Could you reproduce the lines below from the one with "Given: Unlink Liam" through the one with "The width and height of the screenshot is (992, 722)."? Keep both ends and add nothing.

• DATA PROVIDED:

"""

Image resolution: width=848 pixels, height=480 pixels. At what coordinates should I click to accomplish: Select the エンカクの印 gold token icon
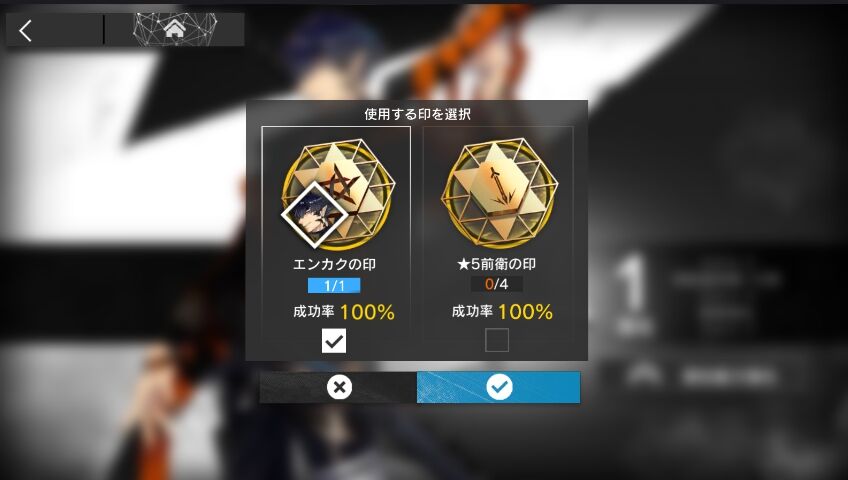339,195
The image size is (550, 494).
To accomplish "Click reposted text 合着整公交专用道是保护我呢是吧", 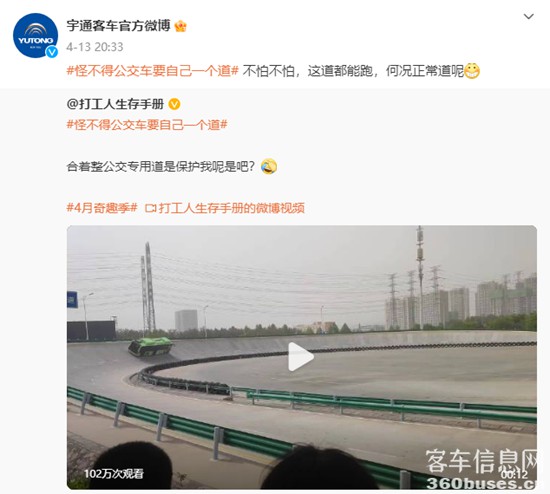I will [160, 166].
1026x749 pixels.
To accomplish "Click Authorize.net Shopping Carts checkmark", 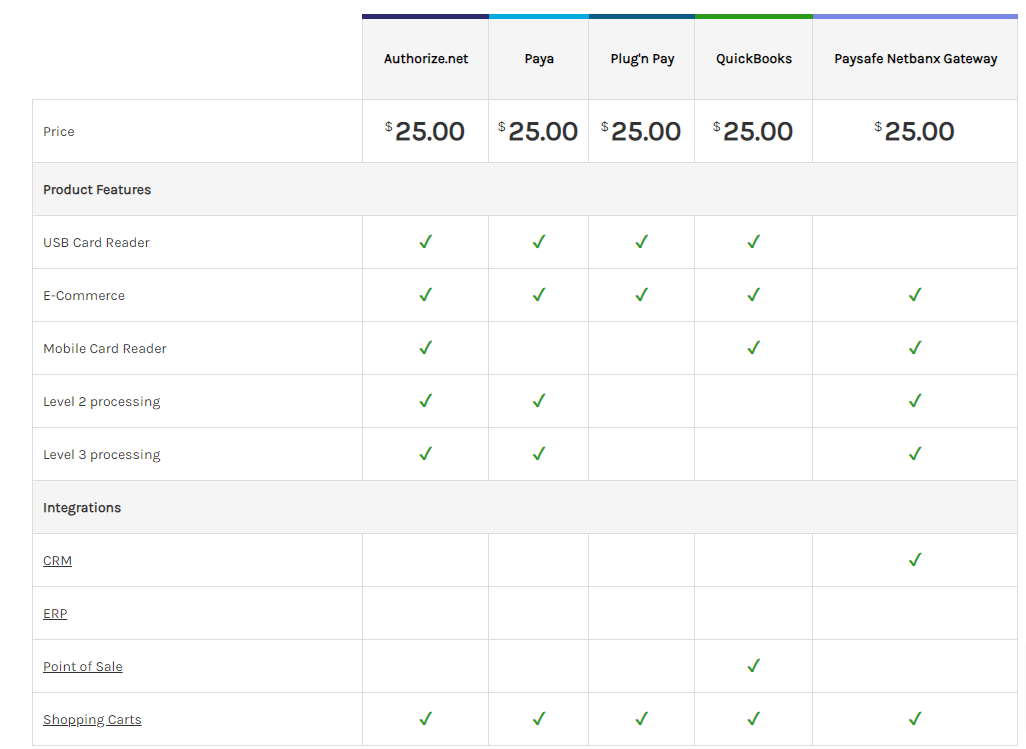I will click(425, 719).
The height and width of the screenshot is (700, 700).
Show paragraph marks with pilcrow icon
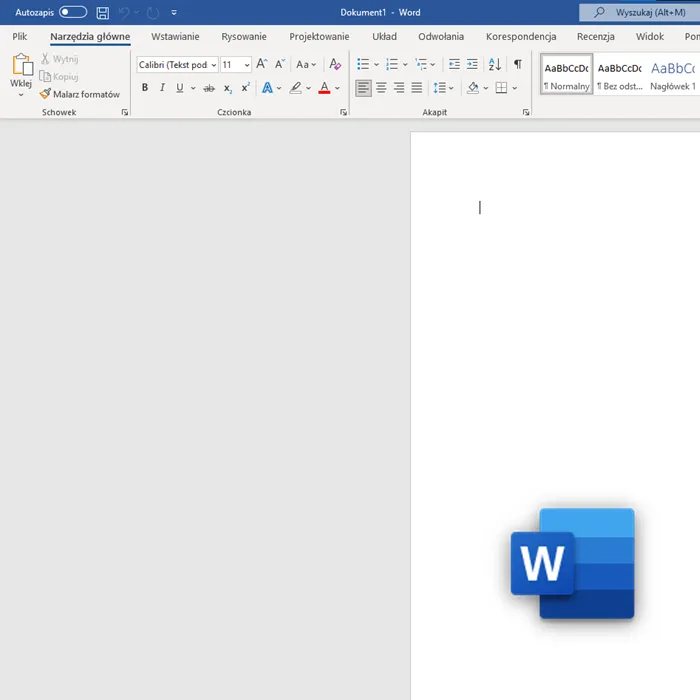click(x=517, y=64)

"""
"""

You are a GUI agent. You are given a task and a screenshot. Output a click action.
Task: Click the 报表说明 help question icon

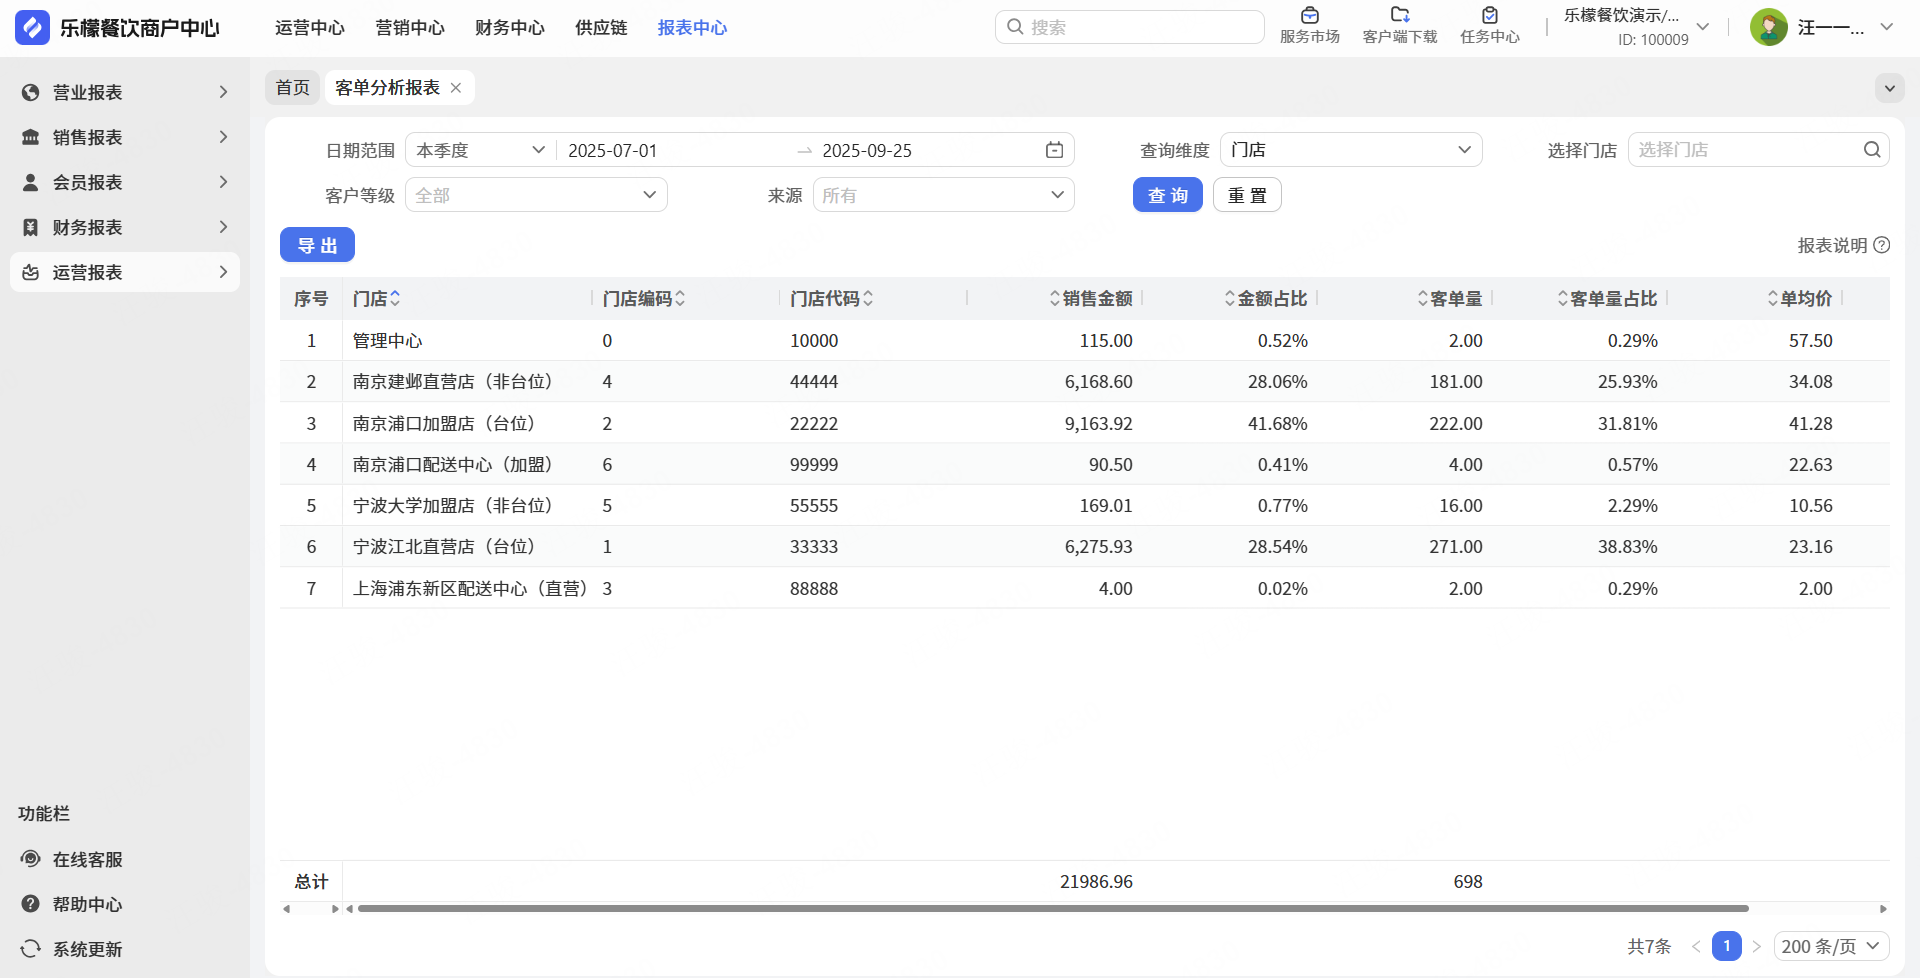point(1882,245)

"""
"""

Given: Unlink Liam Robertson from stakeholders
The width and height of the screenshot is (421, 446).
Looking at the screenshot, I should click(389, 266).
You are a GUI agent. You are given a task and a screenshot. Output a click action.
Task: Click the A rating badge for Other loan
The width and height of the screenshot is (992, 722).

"""

• RESULT OF THIS TASK:
Given: Unlink Liam Robertson from stakeholders
The width and height of the screenshot is (421, 446).
Looking at the screenshot, I should click(389, 266).
You are a GUI agent. You are given a task and a screenshot. Output a click action.
Task: Click the A rating badge for Other loan
The width and height of the screenshot is (992, 722).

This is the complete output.